Budget 2019 proposes to make additional investments in support of the following organizations:
Stem Cell Network: Stem cell research—pioneered by two Canadians in the 1960s [James Till and Ernest McCulloch]—holds great promise for new therapies and medical treatments for respiratory and heart diseases, spinal cord injury, cancer, and many other diseases and disorders. The Stem Cell Network is a national not-for-profit organization that helps translate stem cell research into clinical applications and commercial products. To support this important work and foster Canada’s leadership in stem cell research, Budget 2019 proposes to provide the Stem Cell Network with renewed funding of $18 million over three years, starting in 2019–20.

Genome Canada: The insights derived from genomics—the study of the entire genetic information of living things encoded in their DNA and related molecules and proteins—hold the potential for breakthroughs that can improve the lives of Canadians and drive innovation and economic growth. Genome Canada is a not-for-profit organization dedicated to advancing genomics science and technology in order to create economic and social benefits for Canadians. To support Genome Canada’s operations, Budget 2019 proposes to provide Genome Canada with $100.5 million over five years, starting in 2020–21. This investment will also enable Genome Canada to launch new large-scale research competitions and projects, in collaboration with external partners, ensuring that Canada’s research community continues to have access to the resources needed to make transformative scientific breakthroughs and translate these discoveries into real-world applications.

Years ago, I managed to find a webpage with all of the proposals various organizations were submitting to a government budget committee. It was eye-opening. You can tell which organizations were able to hire someone who knew the current government buzzwords and the things that a government bureaucrat would want to hear and the organizations that didn’t.

Of course, if the government of the day is adamantly against or uninterested, no amount of persusasion will work to get your organization more money in the budget.

Finally

Reluctantly, I am inclined to explore the topic of emerging technologies such as gene-editing not only in the field of agriculture (for gene-editing of plants, fish, and animals see my November 28, 2018 posting) but also with humans. At the very least, it needs to be discussed whether we choose to participate or not.

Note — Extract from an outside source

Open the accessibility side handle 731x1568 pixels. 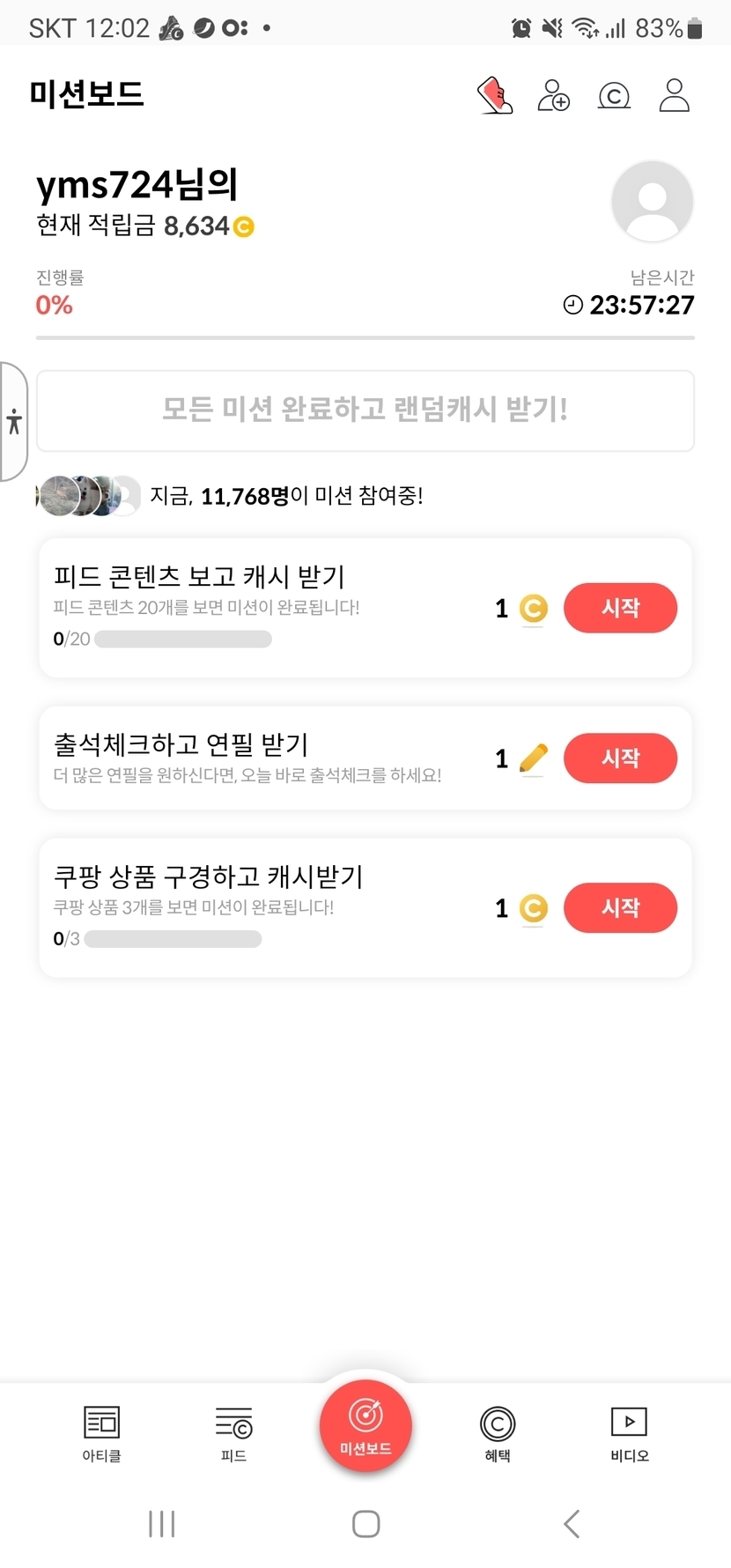click(x=13, y=421)
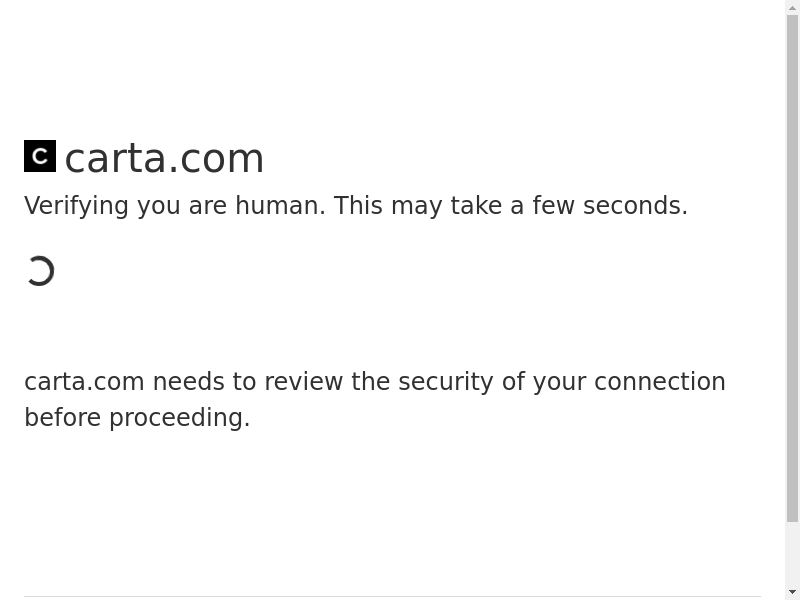
Task: Click the scrollbar up arrow
Action: (x=792, y=8)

If you are interested in the arguments against changing Canada’s prohibition against gene-editing of humans, there’s an Ocotber 2, 2017 posting on Impact Ethics by Françoise Baylis, Professor and Canada Research Chair in Bioethics and Philosophy at Dalhousie University, and Alana Cattapan, Johnson Shoyama Graduate School of Public Policy at the University of Saskatchewan, which makes some compelling arguments. Of course, it was written before the CRISPR twins (my November 28, 2018 posting).

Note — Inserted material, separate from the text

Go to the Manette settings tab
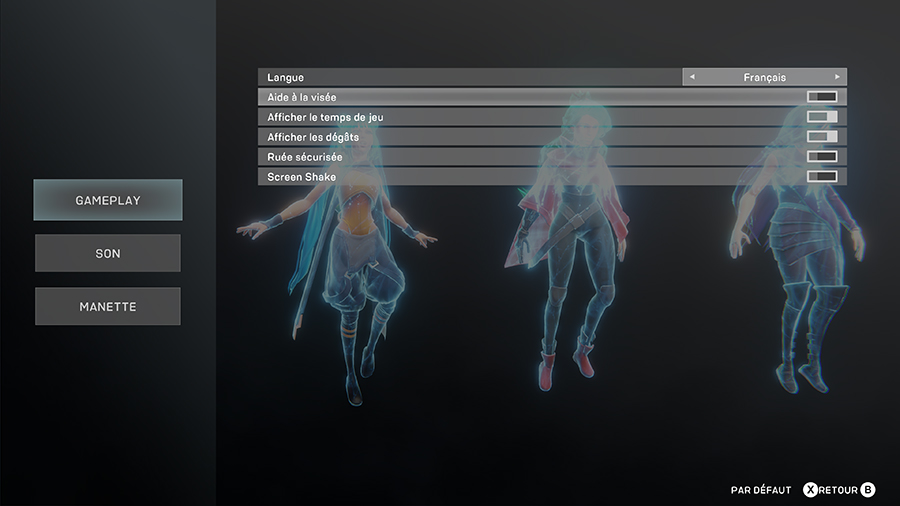 pyautogui.click(x=108, y=307)
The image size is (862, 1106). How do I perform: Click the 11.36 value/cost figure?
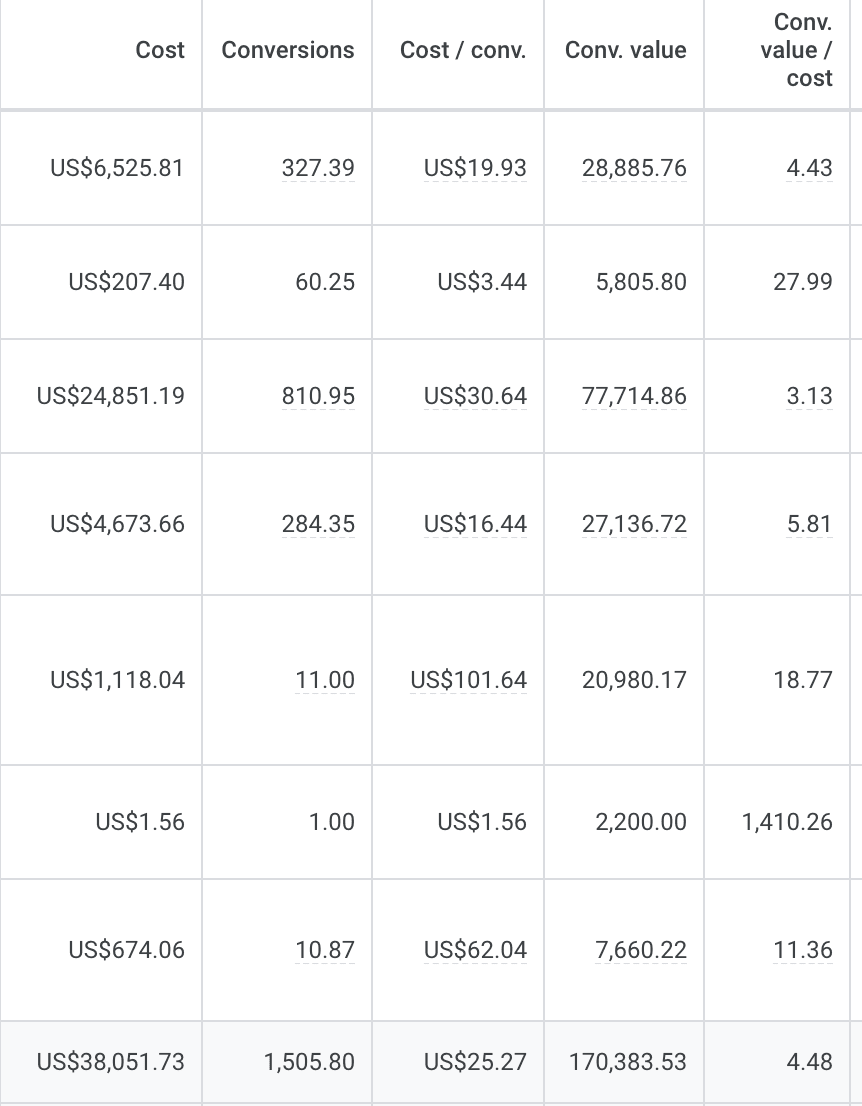click(x=803, y=950)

Recaliing CRISPR Therapeutics (mentioned by Gierczak), the company received permission to run clinical trials in the US in October 2018 after the FDA (US Food and Drug Administration) lifted an earlier ban on their trials according to an Oct. 10, 2018 article by Frank Vinhuan for exome,

The partners also noted that their therapy is making progress outside of the U.S. They announced that they have received regulatory clearance in “multiple countries” to begin tests of the experimental treatment in both sickle cell disease and beta thalassemia, …

It seems to me that the quotes around “multiple countries” are meant to suggest doubt of some kind. Generally speaking, company representatives make those kinds of generalizations when they’re trying to pump up their copy. E.g., 50% increase in attendance  but no whole numbers to tell you what that means. It could mean two people attended the first year and then brought a friend the next year or 100 people attended and the next year there were 150.

Despite attempts to declare personalized medicine as having arrived, I think everything is still in flux with no preordained outcome. The future has yet to be determined but it will be and I , for one, would like to have some say in the matter.